=== TEXTO FUENTE ===

+ + + + + + +

El vehículo para mostrarnos la caída de la sociedad alemana en el vacío mental y moral del nazismo es Oskar Metzerath (David Bennent), un niño nacido durante los años veinte del pasado siglo en el seno de una familia alemana del corredor de Danzig, zona de la antigua Prusia anexionada a Polonia y supervisada internacionalmente tras la derrota del Reich en la Primera Guerra Mundial. Allí conviven alemanes y polacos, juntos pero no revueltos, acumulando rencores y odios. Pero Oskar no es un niño cualquiera: es un adulto omnisciente encerrado en el cuerpo de un niño por voluntad propia. Al cumplir los tres años y recibir como regalo un tambor de hojalata, toma la decisión de no crecer más. Desde ese momento, y utilizando el tambor como primordial medio de comunicación con su entorno, Oskar se convierte en crítico observador del comportamiento adulto, que entiende sometido a toda clase de pasiones, cuanto más bajas mejor, y casi siempre tiranizado por pulsiones sexuales generadoras de conflictos. No es la única arma de Oskar en sus difíciles relaciones con el ecosistema en que vive: en una ocasión en que intentan arrebatarle el tambor descubre que sus gritos agudos son capaces de romper los cristales (en su propia casa, en la consulta del médico, incluso en las vidrieras de la catedral); esto se convertirá en su forma de exteriorizar sus sentimientos cada vez que Oskar viva una decepción, una amenaza o sienta la punzada del deseo.

+ + + + + + +

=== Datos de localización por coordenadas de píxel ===
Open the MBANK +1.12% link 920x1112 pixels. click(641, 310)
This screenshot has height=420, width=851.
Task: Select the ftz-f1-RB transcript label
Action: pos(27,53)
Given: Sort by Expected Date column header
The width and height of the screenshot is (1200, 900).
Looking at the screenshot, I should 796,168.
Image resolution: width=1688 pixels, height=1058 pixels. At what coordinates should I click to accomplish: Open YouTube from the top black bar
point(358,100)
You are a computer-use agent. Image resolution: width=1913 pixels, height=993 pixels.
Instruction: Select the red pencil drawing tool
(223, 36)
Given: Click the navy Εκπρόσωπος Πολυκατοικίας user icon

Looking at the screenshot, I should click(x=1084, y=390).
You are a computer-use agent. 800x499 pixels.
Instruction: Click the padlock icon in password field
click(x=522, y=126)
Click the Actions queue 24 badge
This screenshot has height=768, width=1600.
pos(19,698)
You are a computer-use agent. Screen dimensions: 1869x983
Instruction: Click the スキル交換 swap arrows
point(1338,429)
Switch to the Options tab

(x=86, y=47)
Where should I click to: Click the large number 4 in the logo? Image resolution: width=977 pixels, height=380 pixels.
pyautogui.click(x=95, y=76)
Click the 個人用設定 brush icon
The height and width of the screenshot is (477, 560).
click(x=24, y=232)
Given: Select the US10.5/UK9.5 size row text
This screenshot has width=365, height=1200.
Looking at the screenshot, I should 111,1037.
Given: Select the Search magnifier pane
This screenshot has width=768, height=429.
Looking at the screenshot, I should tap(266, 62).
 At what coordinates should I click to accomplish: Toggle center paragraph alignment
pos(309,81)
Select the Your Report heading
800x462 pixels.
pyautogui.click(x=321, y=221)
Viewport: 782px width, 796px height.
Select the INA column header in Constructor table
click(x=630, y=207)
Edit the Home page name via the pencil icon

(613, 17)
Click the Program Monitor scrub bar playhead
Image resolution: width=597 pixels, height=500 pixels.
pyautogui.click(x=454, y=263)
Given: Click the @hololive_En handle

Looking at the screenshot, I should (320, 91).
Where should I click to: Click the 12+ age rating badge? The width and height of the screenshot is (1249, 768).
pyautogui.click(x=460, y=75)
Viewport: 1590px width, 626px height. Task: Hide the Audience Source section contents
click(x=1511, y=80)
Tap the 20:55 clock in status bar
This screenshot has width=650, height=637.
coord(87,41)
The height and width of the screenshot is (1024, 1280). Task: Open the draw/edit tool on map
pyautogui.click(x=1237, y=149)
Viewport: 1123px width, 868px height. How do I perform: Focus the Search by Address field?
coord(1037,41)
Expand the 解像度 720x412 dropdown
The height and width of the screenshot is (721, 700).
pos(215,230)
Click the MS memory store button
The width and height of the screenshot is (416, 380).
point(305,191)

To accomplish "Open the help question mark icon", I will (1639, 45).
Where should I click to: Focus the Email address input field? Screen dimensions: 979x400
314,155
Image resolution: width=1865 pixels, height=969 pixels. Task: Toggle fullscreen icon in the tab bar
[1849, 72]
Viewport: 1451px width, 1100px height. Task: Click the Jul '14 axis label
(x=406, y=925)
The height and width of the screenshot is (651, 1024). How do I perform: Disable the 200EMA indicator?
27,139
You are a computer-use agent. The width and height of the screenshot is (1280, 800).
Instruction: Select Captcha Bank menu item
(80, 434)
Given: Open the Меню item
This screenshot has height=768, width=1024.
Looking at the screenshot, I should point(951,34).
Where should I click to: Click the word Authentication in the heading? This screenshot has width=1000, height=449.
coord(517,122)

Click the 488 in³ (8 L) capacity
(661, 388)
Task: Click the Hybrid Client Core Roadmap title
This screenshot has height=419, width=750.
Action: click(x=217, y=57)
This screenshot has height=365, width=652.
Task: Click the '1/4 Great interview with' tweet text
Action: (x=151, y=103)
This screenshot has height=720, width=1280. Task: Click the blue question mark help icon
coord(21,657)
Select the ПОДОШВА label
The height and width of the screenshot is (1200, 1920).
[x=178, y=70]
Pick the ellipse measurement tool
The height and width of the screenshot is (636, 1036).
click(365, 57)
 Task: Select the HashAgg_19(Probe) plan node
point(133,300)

+ + + + + + +

=== CONSIGNA 1 ===
Indica si cada afirmación concuerda con el texto sobre Oskar Metzerath: (a) Oskar decide dejar de crecer al cumplir tres años; (b) en el corredor de Danzig, alemanes y polacos convivían en armonía; (c) Oskar descubre el poder de sus gritos cuando intentan quitarle el tambor. Responde sí o no y cita las palabras decisivas del texto.
=== CONSIGNA 2 ===
Retoma el texto sobre Oskar Metzerath tras su última oración y continúalo con un párrafo breve.

=== RESULTADO DEL EJERCICIO 1 ===
(a) Sí: «Al cumplir los tres años y recibir como regalo un tambor de hojalata, toma la decisión de no crecer más».
(b) No: «juntos pero no revueltos, acumulando rencores y odios».
(c) Sí: «en una ocasión en que intentan arrebatarle el tambor descubre que sus gritos agudos son capaces de romper los cristales».

=== RESULTADO DEL EJERCICIO 2 ===
Con Oskar como testigo de las aventuras de su madre (Angela Winkler), que vive una especie de triángulo amoroso junto a su marido (Mario Adorf) y a su amor de juventud, el primo Jan (Daniel Olbrychski), la película retrata con tintes absurdos y surrealistas la irrupción del nazismo y la transformación de los valores y las prioridades de los alemanes (la sustitución, por ejemplo, del retrato de Beethoven por el de Hitler en el salón familiar; la compra de la radio para escuchar los discursos del Führer; el vecino trompetista amenazado por interpretar La internacional). De este modo, la historia de los personajes se ve jalonada por los sucesivos progresos de la imposición del nazismo y de los episodios ligados al desarrollo de la guerra, marcando como un metrónomo el ritmo de vida de los protagonistas. En particular, el fragmento más emotivo lo protagoniza el cantante y actor francés de origen armenio Charles Aznavour, el dueño de la tienda de juguetes, alemán de origen judío, que repara o sustituye el tambor de Oskar y que ama a su madre hasta el punto de proponerle huir juntos a Londres cuando la situación en Danzig se hace irrespirable; el final del personaje, su apuesta por el amor antes que la huida, es uno de los instantes más conmovedores del filme.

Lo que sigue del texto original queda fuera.